La perte de cette capitale provinciale a constitué un revers pour Bagdad et son allié américain engagé depuis plus de neuf mois avec d’autres pays arabes et occidentaux dans une campagne aérienne contre l’EI en Irak et en Syrie voisine, où les jihadistes occupent la moitié du territoire.
– Questions –
La chute de Ramadi a soulevé des questions sur la stratégie non seulement du gouvernement Abadi mais aussi des Etats-Unis, puisque plus de 3.000 raids n’ont pas empêché l’EI d’étendre son "califat" proclamé en juin 2014 sur les régions conquises à cheval entre l’Irak et la Syrie.
Fort de dizaines de milliers d’hommes et responsable d’atrocités, l’EI a réussi en janvier 2014 à prendre des secteurs d’Al-Anbar, avant de lancer le 9 juin son offensive fulgurante en Irak qui lui a permis de s’emparer de régions au nord et à l’est de Bagdad.

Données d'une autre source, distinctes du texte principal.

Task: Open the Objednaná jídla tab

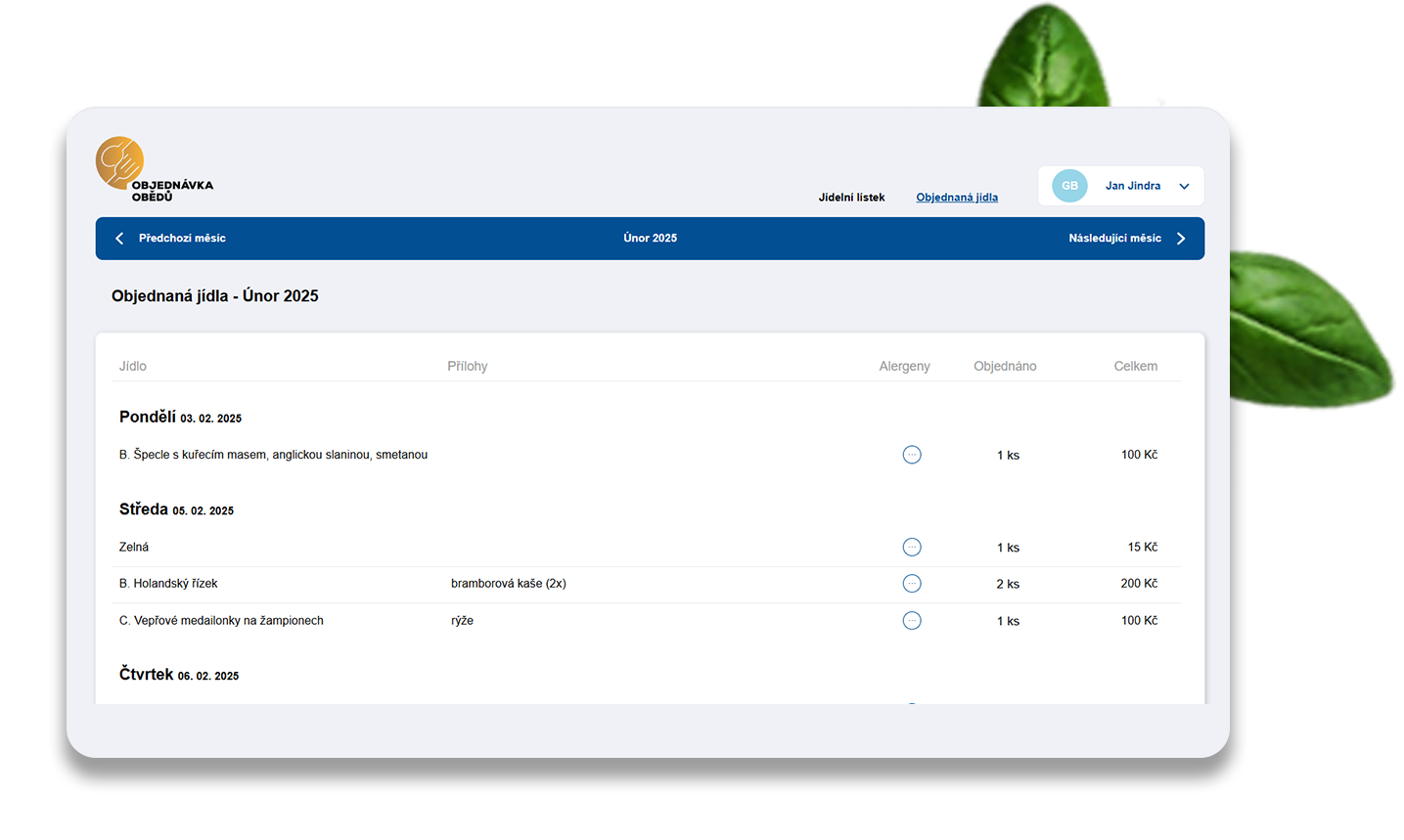Action: pyautogui.click(x=956, y=198)
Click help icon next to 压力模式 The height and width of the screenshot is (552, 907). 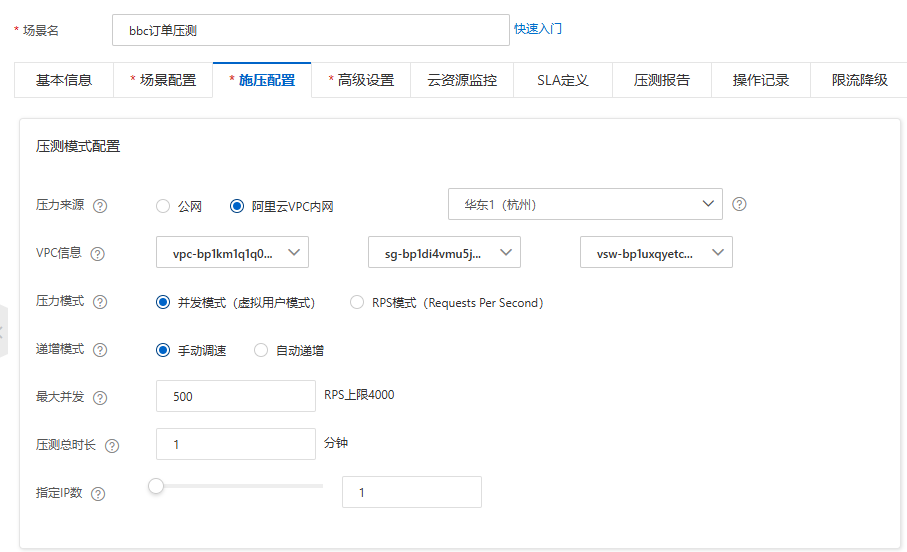(100, 302)
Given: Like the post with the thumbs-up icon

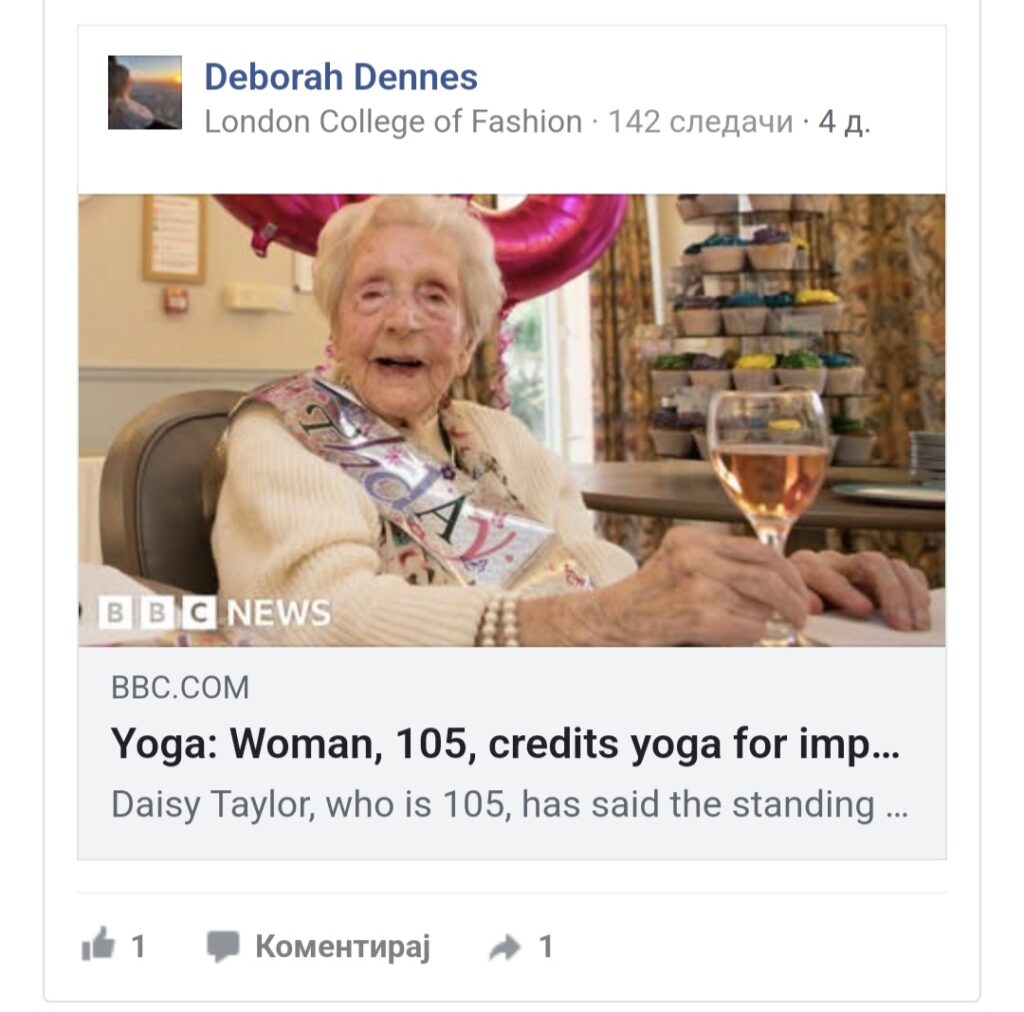Looking at the screenshot, I should pyautogui.click(x=98, y=944).
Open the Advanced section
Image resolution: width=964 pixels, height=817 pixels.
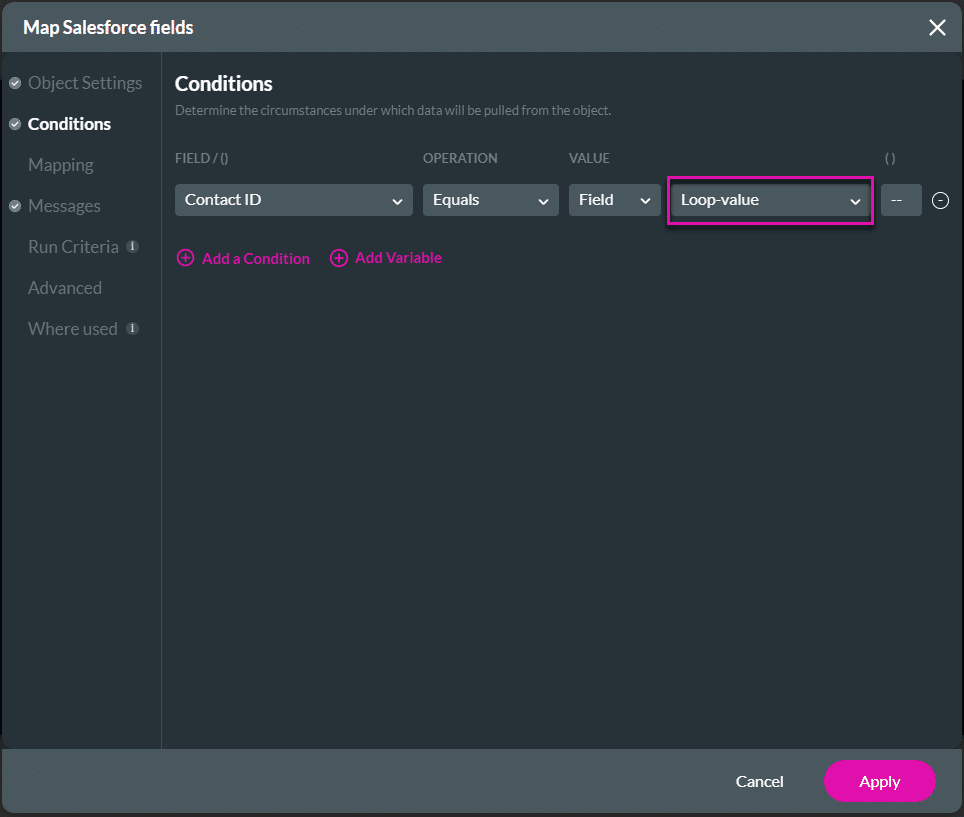pos(64,288)
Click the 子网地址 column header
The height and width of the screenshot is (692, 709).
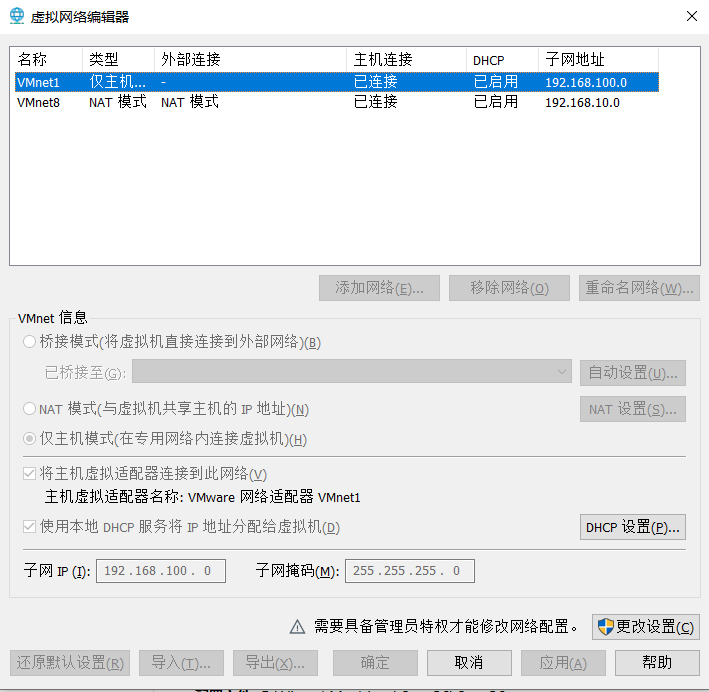pos(597,60)
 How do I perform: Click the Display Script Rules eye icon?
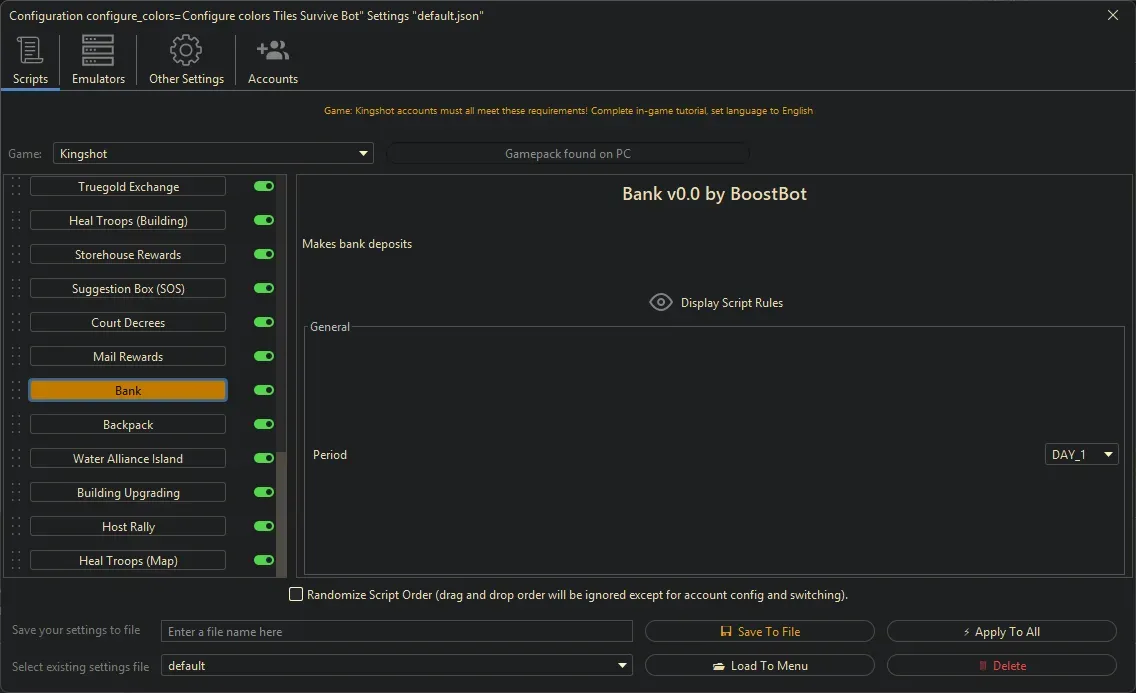(x=660, y=302)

Il a profité de la guerre civile en Syrie pour prendre le contrôle en 2013 de vastes régions et s’est encore emparé le 21 mai de la cité antique Palmyre dans le d
ésert syrien frontalier de l’Irak, d’où il pourrait menacer Homs et Damas, des bastions du régime.
Une vidéo diffusée mardi par une chaîne travaillant uniquement dans les zones contrôlées par l’EI, et dont la date de tournage n’a pu être déterminée, montre des plans de la cité antique de Palmyre, dont la citadelle, les colonnes torsadées romaines ou un amphithéâtre.
Aucune voix off ne commente les images, sur lesquelles n’apparaît pas de drapeau de l’EI, et aucun bruit de combats n’est entendu. Sur un plan, on peut apercevoir une fumée noire derrière des ruines.